Dallas police leaders planning long-term mental health care for officers
In the month since the shooting, the trauma response has shifted toward creating a long-term counseling plan for officers grieving those killed
By Tasha Tsiaperas
The Dallas Morning News
DALLAS — The three Dallas police counselors jumped into "triage" mode in July after a lone gunman opened fire on officers as a protest was ending downtown, killing five and injuring nine others and two civilians.
But in the month since the shooting, the trauma response has shifted toward creating a long-term counseling plan for police officers grieving those killed in the downtown ambush.
The Dallas Police Department has partnered with the mayor's office and Mental Health America of Greater Dallas to offer counseling services to police officers and their families.
There is no national standard for how a law enforcement agency should handle long-term mental health care after a mass shooting like the one in Dallas.
The department has three full-time counselors on staff and 35 employees trained to offer peer support. Counselors were sent to the southwest and north central division, where the four Dallas police officers worked. The fifth slain officer worked for Dallas Area Rapid Transit.
But three counselors aren't enough to help the entire department, which includes 3,400 sworn officers. Those counselors have been vetting outside counseling services to help officers and their families.
For many officers, though, help has come from their peers.
"A lot of what you do is establish a culture that it's OK to talk about this," said trauma surgeon and Dallas police Lt. Alex Eastman. "Emotional reactions are normal. It's OK to be upset. It's OK to cry."
Supervisors are trained on the warning signs when someone is having an unhealthy emotional response or could develop post-traumatic stress disorder, though those cases are rare.
"It crosses the line when you can't eat," Eastman said.
But even the top boss needs to be checked on. Eastman said he has asked Police Chief David Brown how he's coping.
"You don't get a pass because you're the boss," he said.
Brown told the Dallas City Council at a briefing last week that he was considering requiring all officers seek counseling. But Eastman said the department is not going to do that.
Department policy requires all officers who use deadly force to meet with a psychologist, but they are not required to go to counseling.
Counselors also are available via phone 24 hours a day. Department psychologist Trina Gordon-Hall said many of the calls come overnight, often when people can't sleep or have had nightmares.
All counseling services are free and confidential, and department officials don't know how many people have sought help. Gordon-Hall said it's important for officers to understand that what they tell her or the other counselors won't be shared with anyone.
"I do not have a direct batline to Chief Brown," she said.
At a mental health meeting last month, Gordon-Hall said her team was letting the reality of the loss of five officers sink in before reaching out to the families and friends again to offer help.
"Now it's time for the families to process," she said.

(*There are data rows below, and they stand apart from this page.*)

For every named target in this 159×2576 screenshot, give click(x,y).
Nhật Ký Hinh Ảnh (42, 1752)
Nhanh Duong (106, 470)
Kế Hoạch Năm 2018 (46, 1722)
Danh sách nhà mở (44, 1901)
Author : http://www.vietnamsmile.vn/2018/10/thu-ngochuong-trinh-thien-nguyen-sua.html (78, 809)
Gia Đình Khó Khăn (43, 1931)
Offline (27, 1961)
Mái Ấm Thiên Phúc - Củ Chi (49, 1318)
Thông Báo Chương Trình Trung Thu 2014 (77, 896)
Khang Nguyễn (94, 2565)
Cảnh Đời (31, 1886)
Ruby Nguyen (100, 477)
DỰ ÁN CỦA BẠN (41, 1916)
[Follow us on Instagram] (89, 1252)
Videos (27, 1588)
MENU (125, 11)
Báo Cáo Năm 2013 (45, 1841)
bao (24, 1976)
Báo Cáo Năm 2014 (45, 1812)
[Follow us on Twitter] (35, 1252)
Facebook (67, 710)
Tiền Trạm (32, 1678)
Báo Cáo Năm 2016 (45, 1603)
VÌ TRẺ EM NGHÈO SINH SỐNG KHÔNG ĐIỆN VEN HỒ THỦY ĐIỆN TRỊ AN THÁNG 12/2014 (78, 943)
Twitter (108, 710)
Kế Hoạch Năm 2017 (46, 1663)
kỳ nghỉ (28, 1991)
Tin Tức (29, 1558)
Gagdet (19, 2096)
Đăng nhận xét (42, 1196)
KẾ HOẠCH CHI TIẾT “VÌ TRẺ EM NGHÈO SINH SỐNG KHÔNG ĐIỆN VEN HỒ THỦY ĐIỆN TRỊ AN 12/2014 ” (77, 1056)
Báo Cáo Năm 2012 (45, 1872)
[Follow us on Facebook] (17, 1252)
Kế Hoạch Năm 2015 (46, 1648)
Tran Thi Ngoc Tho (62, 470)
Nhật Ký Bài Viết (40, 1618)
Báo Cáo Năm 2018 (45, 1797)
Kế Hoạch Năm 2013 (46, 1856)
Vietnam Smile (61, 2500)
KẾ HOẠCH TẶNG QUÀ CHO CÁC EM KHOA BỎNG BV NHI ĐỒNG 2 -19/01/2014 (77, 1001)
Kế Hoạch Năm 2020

The Dallas Police Association's Assist the Officer Foundation also offers counseling services to officers and their families.
"We just want everyone to be healthy," said DPA president Ron Pinkston. "That means mentally healthy, too."
But it may take awhile for people to realize that they were even affected by the shooting. An officer might respond to a call or hear a loud noise and be emotionally transported back to that night.
And cops are notoriously bad about sharing their feelings, Pinkston said.
"We don't want to show our emotional sides," he said.
Though no dates have been set, the department and mayor's office are planning to host community meetings to talk about what happened downtown. Officials want to show that it's not taboo to seek emotional and mental support.
"We need to talk about it," said Deputy Chief Christina Smith.